Harvard University has announced a $115 million grant from China Evergrande Group, a Fortune Global 500 real estate company based in Shenzhen, in support of a research partnership aimed at improving the diagnosis and treatment of 2019-nCoV (COVID-19).
Harvard will share the grant with the Guangzhou Institute of Respiratory Disease (GIRD) as part of a collaborative five-year research initiative to develop vaccines that prevent new 2019-nCoV infections and develop therapies to treat existing ones. The U.S. effort will be spearheaded by scientists at Harvard Medical School, in collaboration with researchers at the Harvard T.H. Chan School of Public Health. In China, the Guangzhou Institute of Respiratory Disease will work with Zhong Nanshan, a renowned pulmonologist and epidemiologist who is head of the Chinese 2019n-CoV Expert Taskforce and director-general of the China State Key Laboratory of Respiratory Diseases.
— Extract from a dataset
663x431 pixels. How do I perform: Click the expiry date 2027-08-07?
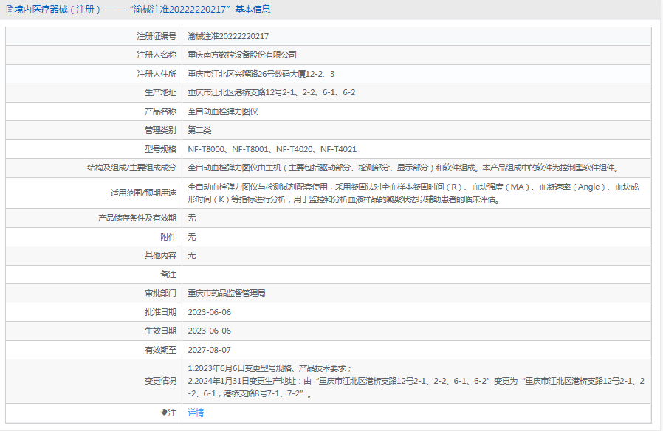[x=210, y=350]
While formal details of the collaboration are still being finalized, the overarching goal of the effort is to elucidate the basic biology of the virus and its behavior and inform disease detection and therapeutic design. In addition to developing vaccines and antiviral therapies that shorten the duration of the illness and mitigate symptoms, areas of research will include rapid, more accurate diagnostic tests, including point-of-care testing; and the body's immune response and host-pathogen interaction, including identification of biomarkers that can help monitor the infection course and disease progression and forecast the onset of critical illness and life-threatening complications among infected patients.
"We are extremely encouraged by the generous gesture from Evergrande to coordinate and support the collaboration and by the overwhelmingly positive response from our Harvard colleagues," said Zhong, who in 2003 identified and described the clinical course of infection of the SARS (Severe Acute Respiratory Syndrome) coronavirus. "We look forward to leveraging each of our respective strengths to address the immediate and longer-term challenges and a fruitful collaboration to advance the global well-being of all people."